Tarefa A =>
No texto sobre dengue e agronegócio, o que permite o Projeto de Lei 364/2019?
Tarefa B =>
Repita sem nenhuma mudança o trecho do texto sobre dengue e agronegócio que começa em "Para enfrentar o" e termina em "salvação da lavoura.".

Texto fornecido =>
______
O aumento nos casos de dengue está atrelado às mudanças climáticas. Imagem gerada por IA/Filipe Augusto Peres |
No dia mundial da agricultura é necessário pensar em uma divisão social da terra justa e em um modelo de produção de alimentos que não destrua o meio-ambiente e nem gere fome
Por Filipe Augusto Peres
O país está vivendo uma epidemia de dengue. Chegando a quase 2 milhões de casos e mais de 1000 mortes só no início deste ano. Estados, que, teoricamente, deveriam ser mais frios, como os estados da região sul, têm visto os casos explodirem exponencialmente devido às mudanças climáticas e passam de forma endêmica pelo problema de saúde pública. Só o Rio Grande do Sul já teve mais de 26 mil casos confirmados, 68% do total de casos do ano de 2023.
O mesmo tem ocorrido em países europeus que antes não se pensava ser possível passar por tal problema, uma vez que dengue e chikungunya são epidemias características de países tropicais e subtropicais da América, Ásia e África. Neste cenário, além da culpabilização do El Niño, a explicação está cada vez mais clara: mudanças climáticas.
Para enfrentar o problema, frequentemente a mídia comercial aborda a necessidade de se promover uma educação ambiental, da necessidade de se promover o engajamento da sociedade civil em incentivar, mediante o consumo, a promoção de práticas agrícolas mais sustentáveis; todas ações para minimizar os danos causados pela ação humana sobre o meio-ambiente. Em um aspecto mais “estrutural”, anunciam a fraude da regulamentação do crédito de carbono como a salvação da lavoura.
Entretanto, ninguém discute o modo de produção de alimentos capitalista e tampouco a concentração de terra, os latifúndios como um dos principais causadores de epidemias, pandemias e crises climáticas. E fica a questão: neste dia mundial da agricultura, no exato momento em que transita no Congresso Nacional o Projeto de Lei 364/2019, que permite desmatar vegetações nativas não florestais em todos os biomas brasileiros, qual a relação do modo de produção da agricultura capitalista, do agronegócio, com a epidemia de dengue no Brasil, no mundo?
O agronegócio desempenha um papel na economia brasileira mediante a produção de commodities em larga escala, concentrando renda e terra nas mãos de poucos; são grandes monoculturas sem diversidade de plantas, sem árvores, sem alimentos saudáveis, sem alimentos, sem gente; são grandes áreas devastadas, diversos biomas extintos.
Ataque à soberania alimentar e aos bens comuns
Além de não produzir alimentos saudáveis, ser incapaz de abastecer o mercado interno, gerar soberania alimentar, produzindo apenas fome e miséria na classe trabalhadora, caracterizado pelo uso intensivo de agrotóxicos e monoculturas extensivas, o agronegócio cria condições favoráveis para o aumento da população de mosquitos transmissores da dengue, como o Aedes Aegypti. Afinal o uso indiscriminado de agrotóxicos, além de contaminar pessoas diretamente, contamina a água, os solos, o que afeta de forma negativa os ecossistemas locais, impactando o meio ambiente, a saúde humana e, logo, a biodiversidade local. As monoculturas extensivas, por também resultarem na remoção de grandes áreas naturais, favorecem a proliferação de vetores de doenças como o mosquito Aedes Aegypti.
______
Registros fornecidos =>

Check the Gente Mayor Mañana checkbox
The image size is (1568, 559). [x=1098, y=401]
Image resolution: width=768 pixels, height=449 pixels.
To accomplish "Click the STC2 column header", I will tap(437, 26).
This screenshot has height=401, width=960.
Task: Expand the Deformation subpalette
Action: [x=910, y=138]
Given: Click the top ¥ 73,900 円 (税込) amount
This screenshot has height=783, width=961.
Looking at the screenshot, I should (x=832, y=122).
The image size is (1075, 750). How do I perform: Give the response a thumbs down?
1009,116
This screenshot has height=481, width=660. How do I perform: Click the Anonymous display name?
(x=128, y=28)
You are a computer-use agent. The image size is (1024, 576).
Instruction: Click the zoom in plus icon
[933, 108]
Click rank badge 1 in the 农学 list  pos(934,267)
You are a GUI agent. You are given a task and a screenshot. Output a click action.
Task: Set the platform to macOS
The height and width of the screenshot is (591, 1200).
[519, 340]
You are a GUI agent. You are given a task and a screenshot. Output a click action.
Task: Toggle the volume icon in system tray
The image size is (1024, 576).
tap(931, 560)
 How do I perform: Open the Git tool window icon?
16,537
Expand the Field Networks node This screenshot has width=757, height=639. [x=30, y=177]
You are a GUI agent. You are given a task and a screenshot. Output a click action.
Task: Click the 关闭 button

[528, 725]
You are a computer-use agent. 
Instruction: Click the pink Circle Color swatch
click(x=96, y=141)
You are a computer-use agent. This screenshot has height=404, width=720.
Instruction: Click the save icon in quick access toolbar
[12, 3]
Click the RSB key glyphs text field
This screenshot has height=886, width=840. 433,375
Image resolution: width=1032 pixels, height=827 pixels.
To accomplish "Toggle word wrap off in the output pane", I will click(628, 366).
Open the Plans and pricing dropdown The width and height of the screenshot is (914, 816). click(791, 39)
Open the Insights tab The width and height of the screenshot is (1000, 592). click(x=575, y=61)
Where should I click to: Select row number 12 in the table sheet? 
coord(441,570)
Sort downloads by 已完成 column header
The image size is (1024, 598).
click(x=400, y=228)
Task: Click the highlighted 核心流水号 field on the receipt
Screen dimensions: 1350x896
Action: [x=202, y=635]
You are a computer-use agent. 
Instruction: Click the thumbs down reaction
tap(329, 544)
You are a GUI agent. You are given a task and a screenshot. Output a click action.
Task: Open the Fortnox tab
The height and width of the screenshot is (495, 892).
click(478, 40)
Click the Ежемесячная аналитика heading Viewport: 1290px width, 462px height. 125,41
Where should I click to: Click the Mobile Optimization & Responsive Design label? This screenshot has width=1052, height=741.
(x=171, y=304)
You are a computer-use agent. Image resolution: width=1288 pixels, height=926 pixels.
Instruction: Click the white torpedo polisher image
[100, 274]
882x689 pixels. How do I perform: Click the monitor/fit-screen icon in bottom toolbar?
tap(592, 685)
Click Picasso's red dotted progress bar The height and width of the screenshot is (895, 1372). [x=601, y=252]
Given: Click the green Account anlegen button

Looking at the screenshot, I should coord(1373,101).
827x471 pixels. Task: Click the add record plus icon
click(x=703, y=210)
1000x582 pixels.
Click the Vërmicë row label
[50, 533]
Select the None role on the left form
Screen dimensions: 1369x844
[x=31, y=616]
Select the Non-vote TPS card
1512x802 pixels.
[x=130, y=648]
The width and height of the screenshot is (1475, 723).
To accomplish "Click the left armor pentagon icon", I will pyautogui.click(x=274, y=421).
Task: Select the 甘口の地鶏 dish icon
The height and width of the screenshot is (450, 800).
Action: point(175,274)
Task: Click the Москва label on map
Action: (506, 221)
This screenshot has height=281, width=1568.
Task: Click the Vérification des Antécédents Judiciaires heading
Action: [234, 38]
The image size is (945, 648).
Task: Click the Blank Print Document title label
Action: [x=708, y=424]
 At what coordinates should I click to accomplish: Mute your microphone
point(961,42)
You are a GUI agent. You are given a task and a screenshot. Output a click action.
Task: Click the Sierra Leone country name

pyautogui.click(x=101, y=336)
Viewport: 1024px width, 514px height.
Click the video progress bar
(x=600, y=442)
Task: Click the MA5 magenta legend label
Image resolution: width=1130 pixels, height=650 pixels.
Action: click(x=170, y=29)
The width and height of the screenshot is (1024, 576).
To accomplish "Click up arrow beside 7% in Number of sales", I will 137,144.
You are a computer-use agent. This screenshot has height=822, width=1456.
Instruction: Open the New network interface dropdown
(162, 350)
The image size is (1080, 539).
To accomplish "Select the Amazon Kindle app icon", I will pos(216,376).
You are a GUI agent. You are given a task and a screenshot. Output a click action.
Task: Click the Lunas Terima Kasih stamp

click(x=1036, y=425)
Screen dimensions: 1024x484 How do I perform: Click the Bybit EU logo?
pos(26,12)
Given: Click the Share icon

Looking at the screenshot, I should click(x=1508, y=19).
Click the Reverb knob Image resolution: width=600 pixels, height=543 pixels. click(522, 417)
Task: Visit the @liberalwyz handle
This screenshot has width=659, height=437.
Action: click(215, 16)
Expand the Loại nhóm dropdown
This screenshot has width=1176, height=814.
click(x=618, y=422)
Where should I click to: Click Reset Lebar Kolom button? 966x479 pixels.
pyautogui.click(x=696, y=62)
______
Resultado do exercício A =>
Permite desmatar vegetações nativas não florestais em todos os biomas brasileiros.

Resultado do exercício B =>
Para enfrentar o problema, frequentemente a mídia comercial aborda a necessidade de se promover uma educação ambiental, da necessidade de se promover o engajamento da sociedade civil em incentivar, mediante o consumo, a promoção de práticas agrícolas mais sustentáveis; todas ações para minimizar os danos causados pela ação humana sobre o meio-ambiente. Em um aspecto mais “estrutural”, anunciam a fraude da regulamentação do crédito de carbono como a salvação da lavoura.